Pubblicato il 22/06/2026 | La rédaction

Canada

La cittadina di Terrasse-Vaudreuil, a ovest di Montréal, ha deciso di riconoscere ufficialmente gli alberi come esseri viventi dotati di diritti propri.

La risoluzione adottata il 9 giugno dal consiglio comunale stabilisce che gli alberi meritano di essere protetti e hanno il diritto di vivere, crescere e rigenerarsi.

Il sindaco, Michel Bourdeau, spiega che il Comune è stato spinto ad agire grazie al film del regista del Québec André Desrochers.

Racconta che il film *Des arbres et des arts* ha convinto la popolazione che gli alberi sono esseri viventi che respirano e comunicano tra loro, proprio come gli esseri umani.

«L’albero è come un essere umano», afferma Bourdeau. «Respira. Vive. Ha bisogno di acqua. Ci protegge da ogni sorta di pericolo».

La presidente dell’Osservatorio internazionale dei diritti della natura, Yenny Vega Cardenas, precisa che Terrasse-Vaudreuil, il cui numero di abitanti è di circa 2000, è diventato il primo comune del Québec e del Canada ad aderire ufficialmente alla Dichiarazione universale dei diritti dell’albero.

I suoi tre articoli fondamentali stabiliscono che gli alberi sono esseri viventi e un bene comune dell’umanità, che la vita sulla Terra dipende dalla loro esistenza e che gli esseri umani devono agire nei loro confronti in uno spirito di fratellanza e solidarietà.

Infrastruttura verde

Il signor Bourdeau spiega che questa nuova risoluzione implica che la città riesaminerà i propri regolamenti per garantire che gli alberi siano protetti o sostituiti qualora debbano essere abbattuti. Prevede inoltre di attuare misure volte ad aumentare la copertura forestale, in particolare offrendo alberi ai residenti affinché li piantino.
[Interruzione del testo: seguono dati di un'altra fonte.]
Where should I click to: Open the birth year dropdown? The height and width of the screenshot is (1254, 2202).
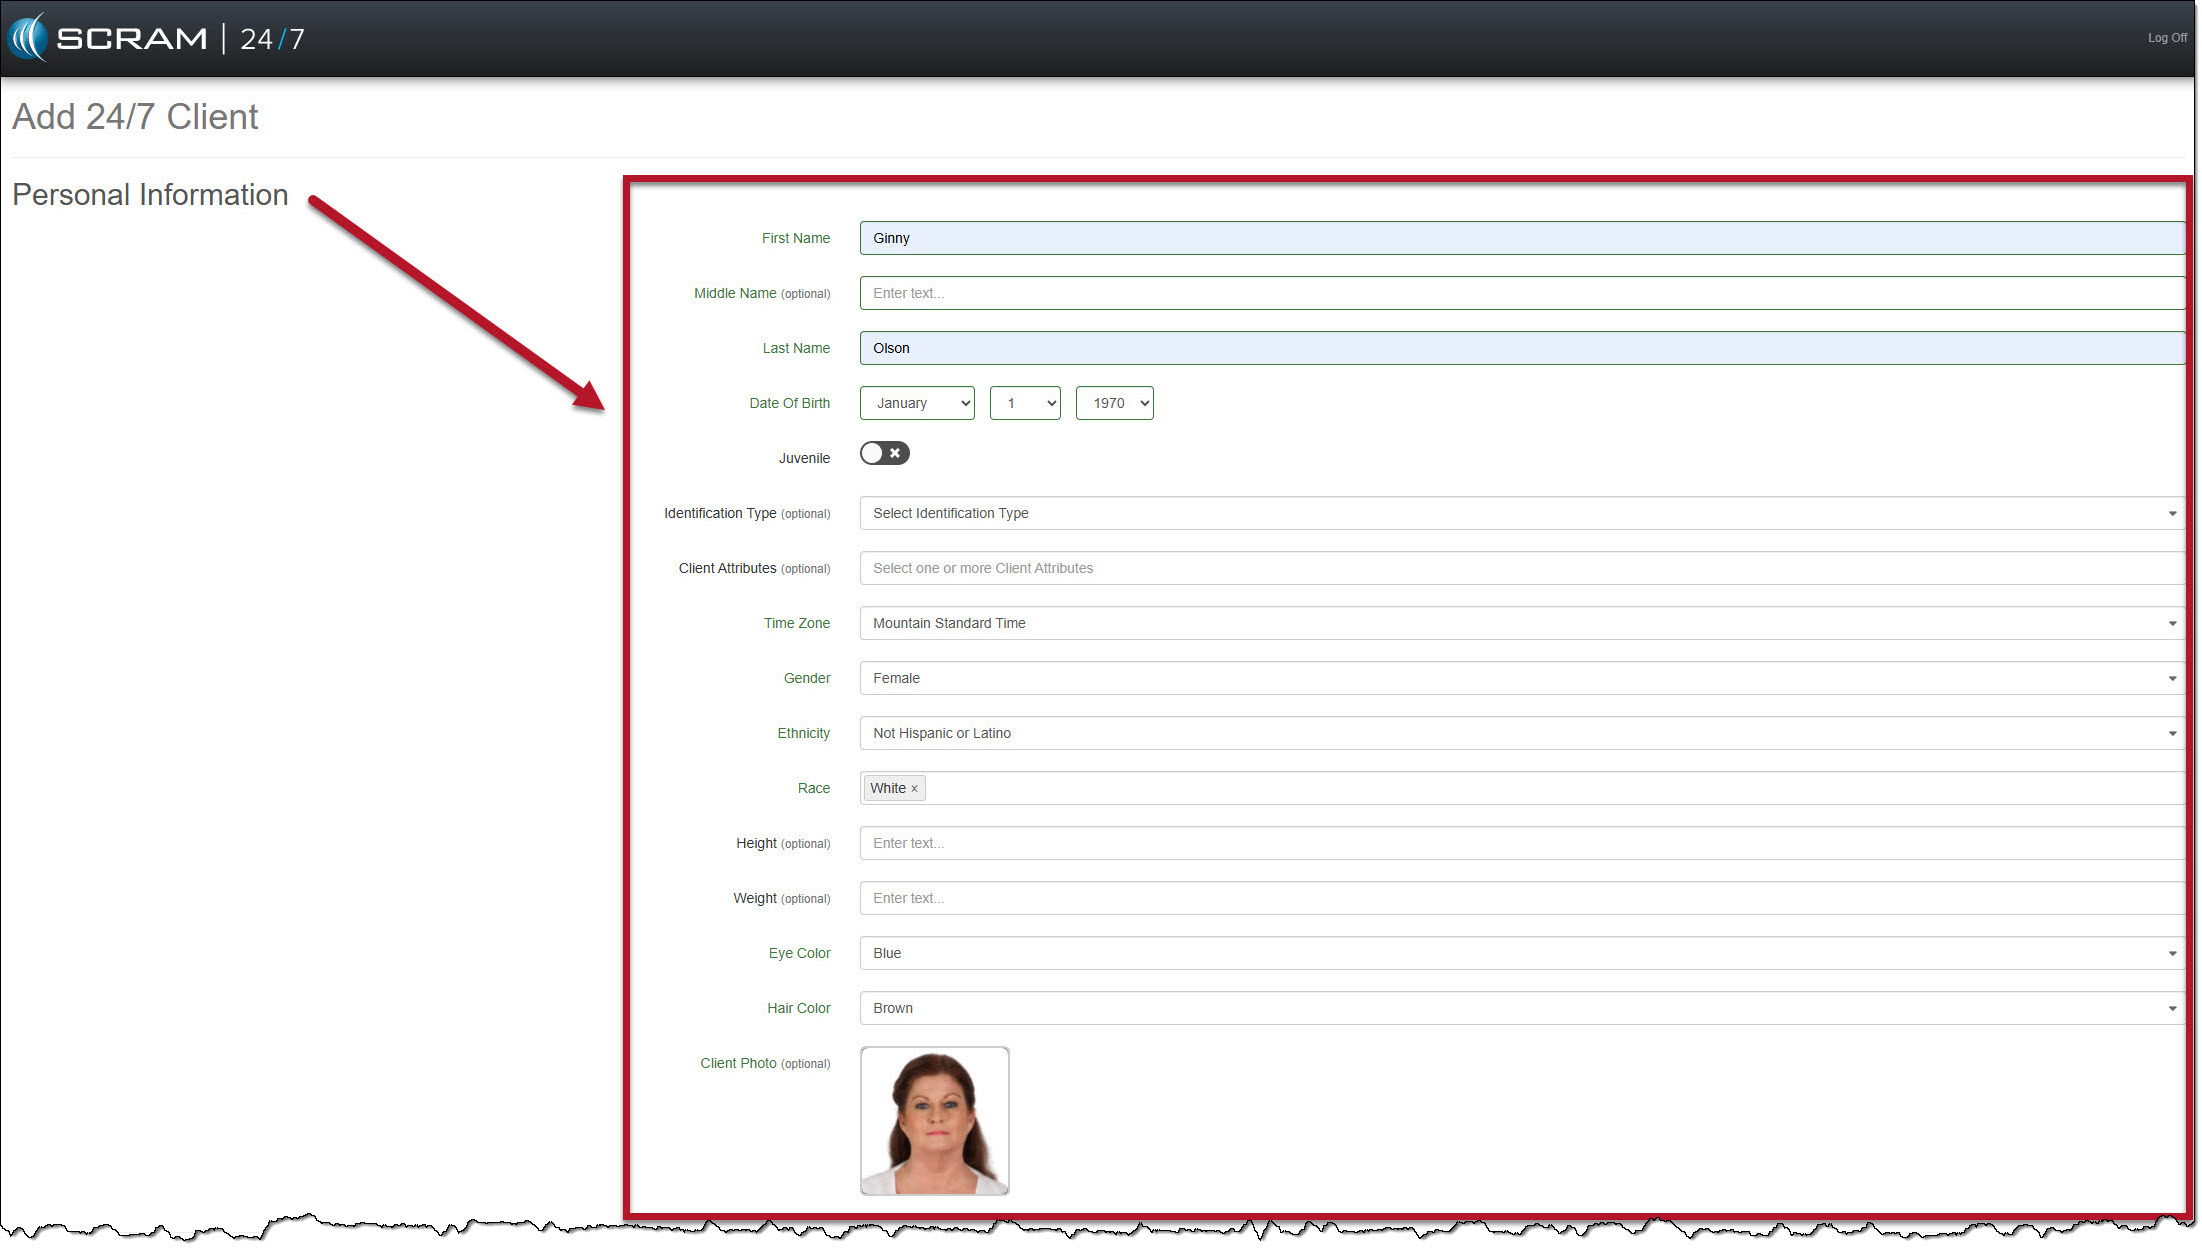click(1114, 403)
[Gli alberi] costituiscono una vera e propria infrastruttura verde, sottolinea. Contribuiscono a ridurre le isole di calore, a migliorare la qualità dell’aria, a gestire le acque piovane e a proteggere la biodiversità.

Il sindaco ricorda che questa iniziativa è stata approvata all’unanimità dai consiglieri comunali e che sembra essere stata accolta favorevolmente anche dai cittadini. Non si aspetta nemmeno che essa crei ostacoli allo sviluppo, anche se ciò dipende in parte dal fatto che la città non dispone più di terreni liberi su cui costruire.

Ritiene che la sua città sia naturalmente predestinata a diventare un’ambasciatrice degli alberi. È immersa nel cuore dei boschi e i suoi abitanti apprezzano uno stile di vita rurale. La popolazione è inoltre pienamente consapevole dei danni causati dai fenomeni meteorologici estremi e dai cambiamenti climatici, dopo aver subito tre inondazioni negli ultimi anni.

«Nella lotta contro il cambiamento climatico, i nostri migliori alleati sono gli alberi», afferma.

Yenny Vega Cardenas spiega che la Dichiarazione sui diritti degli alberi si inserisce nella stessa dinamica che ha portato paesi di tutto il mondo, dalla Nuova Zelanda alla Colombia, a riconoscere personalità giuridica ai fiumi e ad altri spazi naturali.

In Québec, la MRC di Minganie e il Consiglio Innu di Ekuanitshit hanno riconosciuto personalità giuridica al fiume Magpie nel 2021.

Ma per la signora Vega Cardenas, questa dichiarazione sugli alberi riveste un carattere particolare, poiché riconosce che un singolo albero costituisce un ecosistema a sé stante, in grado di fornire ombra, cibo e un habitat ad altre specie.

Dobbiamo comprendere che gli alberi hanno una dignità e possiedono dei sensi. Non hanno sentimenti, ma sensi. Possono percepire e comunicare tra loro in un modo molto specifico.

Secondo Karine Péloffy, avvocato presso Ecojustice, la decisione di Terrasse-Vaudreuil rappresenta un segnale di grande speranza nel più ampio movimento a favore dei diritti della natura. Aggiunge che l’idea non era così strana come poteva sembrare a prima vista.

Sappiamo che le imprese hanno personalità giuridica e diritti, pur non essendo certamente esseri viventi, sostiene. Se entità non viventi possono avere personalità giuridica, cosa impedisce agli esseri viventi di ottenerla a loro volta?

A suo avviso, non c’è alcun motivo per cui non si possa attribuire uno status giuridico agli alberi.

«Cosa fanno gli alberi, se non stare in piedi?», chiede. «Se c’è qualcosa che ha la capacità di agire, è proprio un albero».